::: THE INPUT

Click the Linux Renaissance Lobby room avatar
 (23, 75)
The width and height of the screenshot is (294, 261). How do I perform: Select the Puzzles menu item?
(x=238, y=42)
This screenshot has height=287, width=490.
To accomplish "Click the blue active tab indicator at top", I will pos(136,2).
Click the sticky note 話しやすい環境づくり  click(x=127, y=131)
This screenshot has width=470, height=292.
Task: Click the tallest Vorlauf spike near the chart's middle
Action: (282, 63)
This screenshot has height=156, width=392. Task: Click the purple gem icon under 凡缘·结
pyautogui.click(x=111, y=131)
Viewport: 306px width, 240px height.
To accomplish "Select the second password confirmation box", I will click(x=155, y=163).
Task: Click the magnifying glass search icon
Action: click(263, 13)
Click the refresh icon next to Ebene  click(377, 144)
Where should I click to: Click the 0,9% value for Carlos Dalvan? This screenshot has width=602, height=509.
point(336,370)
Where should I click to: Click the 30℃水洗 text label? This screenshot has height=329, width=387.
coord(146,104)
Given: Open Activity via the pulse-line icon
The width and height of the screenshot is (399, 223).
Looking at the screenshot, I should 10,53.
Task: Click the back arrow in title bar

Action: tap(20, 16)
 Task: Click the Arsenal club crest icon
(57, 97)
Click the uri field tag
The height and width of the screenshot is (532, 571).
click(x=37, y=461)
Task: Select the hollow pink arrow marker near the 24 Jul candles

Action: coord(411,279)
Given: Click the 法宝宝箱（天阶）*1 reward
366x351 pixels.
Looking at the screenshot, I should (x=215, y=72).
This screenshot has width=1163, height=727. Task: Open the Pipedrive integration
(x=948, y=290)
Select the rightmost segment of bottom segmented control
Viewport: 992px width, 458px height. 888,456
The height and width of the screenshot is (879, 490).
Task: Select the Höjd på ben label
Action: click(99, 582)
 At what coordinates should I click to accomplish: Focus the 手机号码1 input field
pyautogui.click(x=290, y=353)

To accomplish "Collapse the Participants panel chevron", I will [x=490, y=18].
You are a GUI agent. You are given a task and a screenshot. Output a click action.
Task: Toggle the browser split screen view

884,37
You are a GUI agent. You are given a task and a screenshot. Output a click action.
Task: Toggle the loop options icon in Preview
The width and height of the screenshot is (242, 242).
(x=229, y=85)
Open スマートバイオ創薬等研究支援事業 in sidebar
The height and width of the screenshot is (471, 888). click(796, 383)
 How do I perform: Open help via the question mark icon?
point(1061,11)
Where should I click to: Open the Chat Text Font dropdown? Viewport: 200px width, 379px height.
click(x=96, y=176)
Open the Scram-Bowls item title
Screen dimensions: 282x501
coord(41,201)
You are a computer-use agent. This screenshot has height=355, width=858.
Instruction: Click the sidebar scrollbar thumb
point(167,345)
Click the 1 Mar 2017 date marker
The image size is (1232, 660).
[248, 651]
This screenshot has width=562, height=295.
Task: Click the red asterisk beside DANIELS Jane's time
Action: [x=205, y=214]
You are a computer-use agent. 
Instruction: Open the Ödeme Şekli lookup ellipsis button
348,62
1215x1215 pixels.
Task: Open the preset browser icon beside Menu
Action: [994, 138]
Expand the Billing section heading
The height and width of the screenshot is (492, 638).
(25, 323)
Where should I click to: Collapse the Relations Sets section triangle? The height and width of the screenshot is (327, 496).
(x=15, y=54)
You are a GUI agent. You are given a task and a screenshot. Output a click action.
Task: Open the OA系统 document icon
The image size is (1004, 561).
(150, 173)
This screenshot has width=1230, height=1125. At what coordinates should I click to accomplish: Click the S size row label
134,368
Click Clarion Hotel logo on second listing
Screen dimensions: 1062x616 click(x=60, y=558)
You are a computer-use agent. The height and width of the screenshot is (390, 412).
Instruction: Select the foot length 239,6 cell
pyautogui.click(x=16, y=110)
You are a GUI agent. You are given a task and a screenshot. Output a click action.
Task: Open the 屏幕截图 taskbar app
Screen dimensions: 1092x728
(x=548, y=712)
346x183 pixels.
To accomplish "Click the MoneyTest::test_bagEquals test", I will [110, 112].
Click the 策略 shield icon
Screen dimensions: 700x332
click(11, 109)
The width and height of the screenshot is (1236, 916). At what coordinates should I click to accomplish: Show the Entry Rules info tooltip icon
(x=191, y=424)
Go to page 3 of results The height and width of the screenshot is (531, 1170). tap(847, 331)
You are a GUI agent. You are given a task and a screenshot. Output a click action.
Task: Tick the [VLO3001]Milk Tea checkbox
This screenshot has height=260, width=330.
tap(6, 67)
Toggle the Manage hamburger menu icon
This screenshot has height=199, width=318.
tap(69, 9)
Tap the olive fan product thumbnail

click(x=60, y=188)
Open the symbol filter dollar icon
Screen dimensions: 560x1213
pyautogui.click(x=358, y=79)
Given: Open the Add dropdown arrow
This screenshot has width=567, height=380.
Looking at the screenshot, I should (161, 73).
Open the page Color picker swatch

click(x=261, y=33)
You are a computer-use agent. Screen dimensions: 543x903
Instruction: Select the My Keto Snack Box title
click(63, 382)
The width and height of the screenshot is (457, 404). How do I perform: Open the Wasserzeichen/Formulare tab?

::::::

TRY IT: Your answer should be the data above, retyped exactly.

COMPLETED EXERCISE:
Click the Linux Renaissance Lobby room avatar
 (23, 75)
The width and height of the screenshot is (294, 261). How do I perform: Select the Puzzles menu item?
(x=238, y=42)
This screenshot has height=287, width=490.
To accomplish "Click the blue active tab indicator at top", I will pos(136,2).
Click the sticky note 話しやすい環境づくり  click(x=127, y=131)
This screenshot has width=470, height=292.
Task: Click the tallest Vorlauf spike near the chart's middle
Action: (282, 63)
This screenshot has height=156, width=392. Task: Click the purple gem icon under 凡缘·结
pyautogui.click(x=111, y=131)
Viewport: 306px width, 240px height.
To accomplish "Select the second password confirmation box", I will click(x=155, y=163).
Task: Click the magnifying glass search icon
Action: click(263, 13)
Click the refresh icon next to Ebene  click(377, 144)
Where should I click to: Click the 0,9% value for Carlos Dalvan? This screenshot has width=602, height=509.
point(336,370)
Where should I click to: Click the 30℃水洗 text label? This screenshot has height=329, width=387.
coord(146,104)
Given: Open Activity via the pulse-line icon
The width and height of the screenshot is (399, 223).
Looking at the screenshot, I should 10,53.
Task: Click the back arrow in title bar

Action: tap(20, 16)
 Task: Click the Arsenal club crest icon
(57, 97)
Click the uri field tag
The height and width of the screenshot is (532, 571).
click(x=37, y=461)
Task: Select the hollow pink arrow marker near the 24 Jul candles

Action: coord(411,279)
Given: Click the 法宝宝箱（天阶）*1 reward
366x351 pixels.
Looking at the screenshot, I should (x=215, y=72).
This screenshot has width=1163, height=727. Task: Open the Pipedrive integration
(x=948, y=290)
Select the rightmost segment of bottom segmented control
Viewport: 992px width, 458px height. 888,456
The height and width of the screenshot is (879, 490).
Task: Select the Höjd på ben label
Action: click(99, 582)
 At what coordinates should I click to accomplish: Focus the 手机号码1 input field
pyautogui.click(x=290, y=353)

To accomplish "Collapse the Participants panel chevron", I will [x=490, y=18].
You are a GUI agent. You are given a task and a screenshot. Output a click action.
Task: Toggle the browser split screen view

884,37
You are a GUI agent. You are given a task and a screenshot. Output a click action.
Task: Toggle the loop options icon in Preview
The width and height of the screenshot is (242, 242).
(x=229, y=85)
Open スマートバイオ創薬等研究支援事業 in sidebar
The height and width of the screenshot is (471, 888). click(796, 383)
 How do I perform: Open help via the question mark icon?
point(1061,11)
Where should I click to: Open the Chat Text Font dropdown? Viewport: 200px width, 379px height.
click(x=96, y=176)
Open the Scram-Bowls item title
Screen dimensions: 282x501
coord(41,201)
You are a computer-use agent. This screenshot has height=355, width=858.
Instruction: Click the sidebar scrollbar thumb
point(167,345)
Click the 1 Mar 2017 date marker
The image size is (1232, 660).
[248, 651]
This screenshot has width=562, height=295.
Task: Click the red asterisk beside DANIELS Jane's time
Action: [x=205, y=214]
You are a computer-use agent. 
Instruction: Open the Ödeme Şekli lookup ellipsis button
348,62
1215x1215 pixels.
Task: Open the preset browser icon beside Menu
Action: [994, 138]
Expand the Billing section heading
The height and width of the screenshot is (492, 638).
(25, 323)
Where should I click to: Collapse the Relations Sets section triangle? The height and width of the screenshot is (327, 496).
(x=15, y=54)
You are a GUI agent. You are given a task and a screenshot. Output a click action.
Task: Open the OA系统 document icon
The image size is (1004, 561).
(150, 173)
This screenshot has width=1230, height=1125. At what coordinates should I click to accomplish: Click the S size row label
134,368
Click Clarion Hotel logo on second listing
Screen dimensions: 1062x616 click(x=60, y=558)
You are a computer-use agent. The height and width of the screenshot is (390, 412).
Instruction: Select the foot length 239,6 cell
pyautogui.click(x=16, y=110)
You are a GUI agent. You are given a task and a screenshot. Output a click action.
Task: Open the 屏幕截图 taskbar app
Screen dimensions: 1092x728
(x=548, y=712)
346x183 pixels.
To accomplish "Click the MoneyTest::test_bagEquals test", I will [110, 112].
Click the 策略 shield icon
Screen dimensions: 700x332
click(11, 109)
The width and height of the screenshot is (1236, 916). At what coordinates should I click to accomplish: Show the Entry Rules info tooltip icon
(x=191, y=424)
Go to page 3 of results The height and width of the screenshot is (531, 1170). tap(847, 331)
You are a GUI agent. You are given a task and a screenshot. Output a click action.
Task: Tick the [VLO3001]Milk Tea checkbox
This screenshot has height=260, width=330.
tap(6, 67)
Toggle the Manage hamburger menu icon
This screenshot has height=199, width=318.
tap(69, 9)
Tap the olive fan product thumbnail

click(x=60, y=188)
Open the symbol filter dollar icon
Screen dimensions: 560x1213
pyautogui.click(x=358, y=79)
Given: Open the Add dropdown arrow
This screenshot has width=567, height=380.
Looking at the screenshot, I should (161, 73).
Open the page Color picker swatch

click(x=261, y=33)
You are a computer-use agent. Screen dimensions: 543x903
Instruction: Select the My Keto Snack Box title
click(63, 382)
The width and height of the screenshot is (457, 404). How do I perform: Open the Wasserzeichen/Formulare tab?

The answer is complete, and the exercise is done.